**PROBLEM STATEMENT**. Figure out the number of lines in the entries that hold the string "width", then give that number and nothing else.

**DATA LISTING**.
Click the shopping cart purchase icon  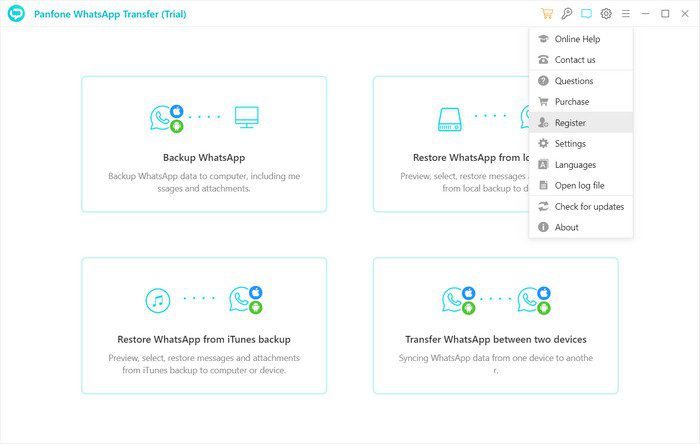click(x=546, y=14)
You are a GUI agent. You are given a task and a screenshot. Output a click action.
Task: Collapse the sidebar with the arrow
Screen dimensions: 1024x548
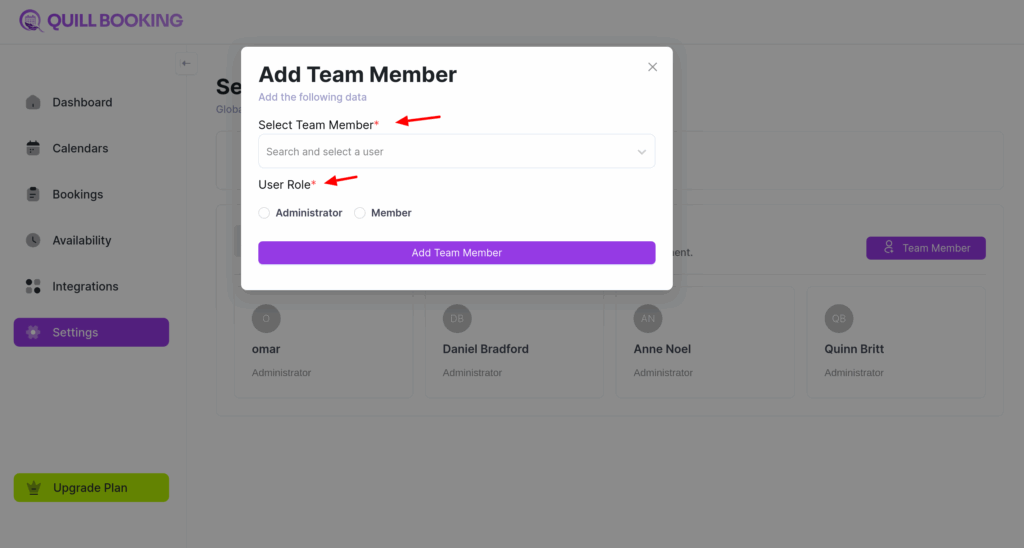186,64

==

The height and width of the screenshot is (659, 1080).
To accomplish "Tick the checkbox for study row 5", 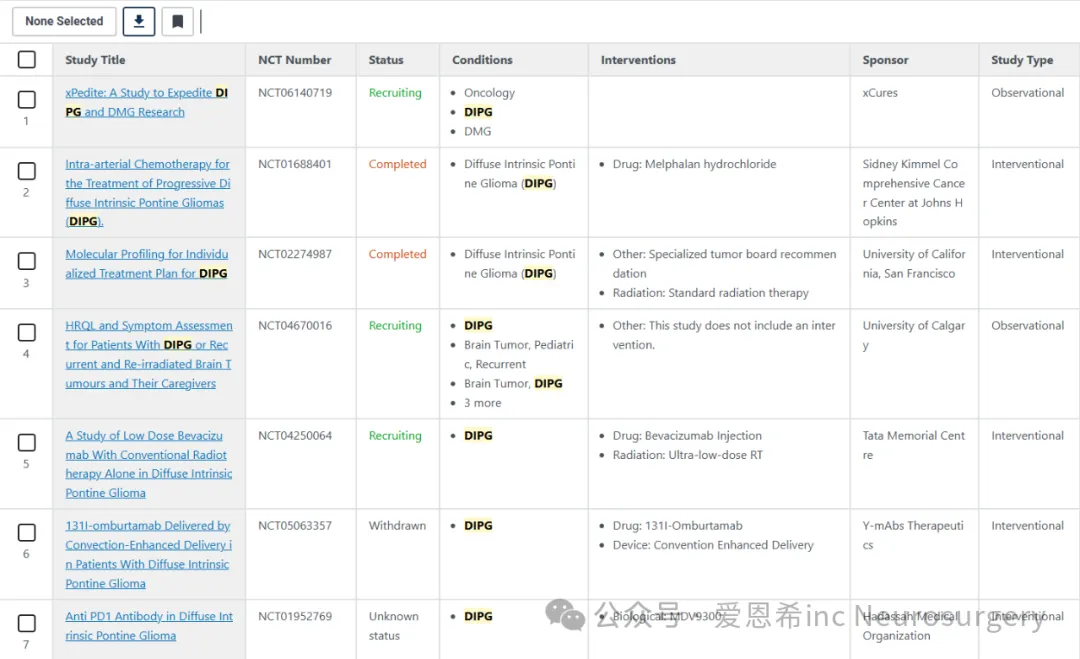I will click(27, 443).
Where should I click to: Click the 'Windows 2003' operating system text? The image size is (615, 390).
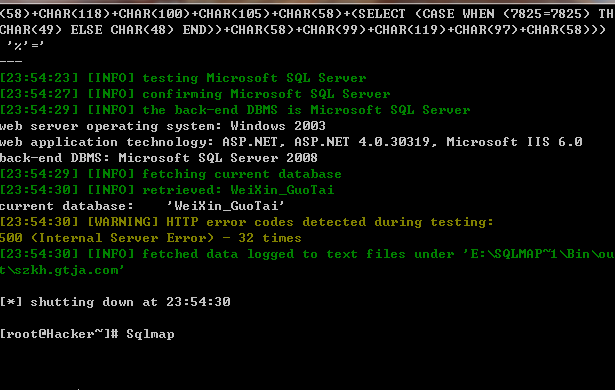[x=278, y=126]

==

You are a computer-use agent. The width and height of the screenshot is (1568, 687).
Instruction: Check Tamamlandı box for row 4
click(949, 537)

**WRITTEN ANSWER**. 2